QUAND L’INCERTITUDE, ENNEMI DU DROIT, OUVRE LA PORTE À TOUTES LES MANIPULATIONS…

411
0
Share:
TRiboLAND

Les Haïtiens vivent de leur malaise un peu comme les Britanniques, les Belges vivent de leur famille royale. Nous devons analyser cette caractéristique bien haïtienne “le mépris de l’optimisme”. Pourtant, dans les pays les plus déshérités, le moral est souvent au beau fixe. On y éprouve une sensation de progrès, tandis que chez nous, le sentiment d’impuissance nourrit la dépression. Dès lors, l’urgence consiste à ne pas se laisser abatttre, à investir le maximum d’énergie là où on peut faire bouger les choses. Le déclinisme, la résignation constituent une faute morale et nous devons à l’inverse adopter une posture mentale d’optimisation considéré par le fondateur de la psychanalise Sigmund Freud comme une caractéristique innée. Des études postérieures en ont abaissé la composition héréditaire à 30/% puis dans une fourchette de 30 à50/%. Il semble donc bien qu’il existe une prédisposition génétique, même si elle n’explique pas tout. Ainsi, chacun se demande s’il n’existe pas un gêne de l’optimisme. La réponse pourrait être bien positive.

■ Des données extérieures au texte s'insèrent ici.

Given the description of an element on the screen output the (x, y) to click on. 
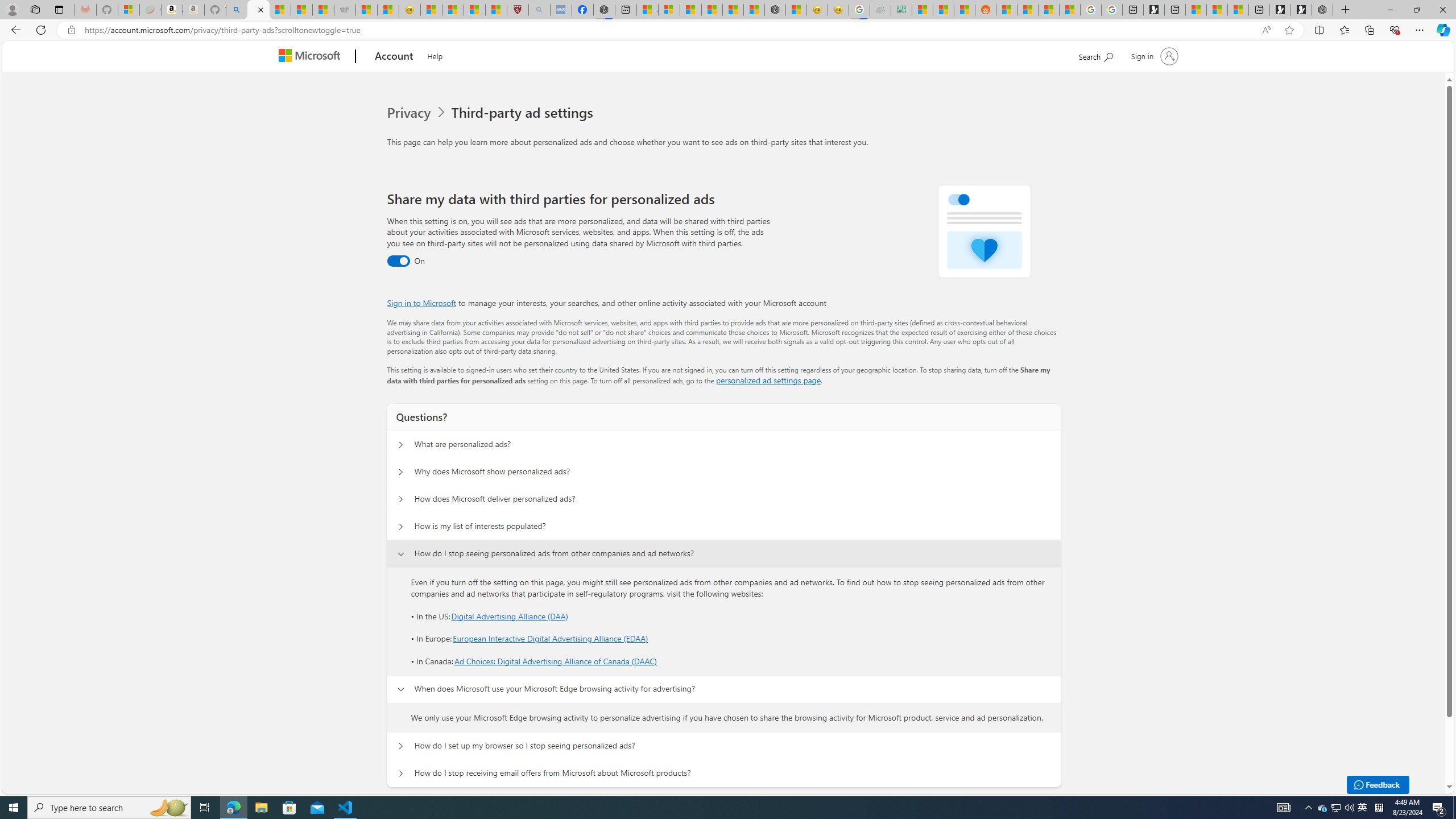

Une étude menée en Nouvelle Zélande a mis en évidence un lien entre la façon dont les individus apprécient plus ou moins positivement leur vécu ” life satisfaction ” et la longueur d’un de leurs gênes, le SHTT. Plus ce gêne est long, plus son détenteur est susceptible de sécréter de la sérotonine, (le neuromédiateur qui régule nos humeurs). Dans sa version longue, ce gêne confèrerait une aptitude à percevoir plus positivement les aléas de la vie, une résistance durable au stress négatif et à la dépression. Une autre étude menée en 2007 localise une zone de l’optimisme, dans le mésencéphale,( le cerveau moyen, juste derrière les yeux). Cet endroit s’active lorsque nous élaborons des pensées positives concernant notre avenir et les transforme en émotions agréables.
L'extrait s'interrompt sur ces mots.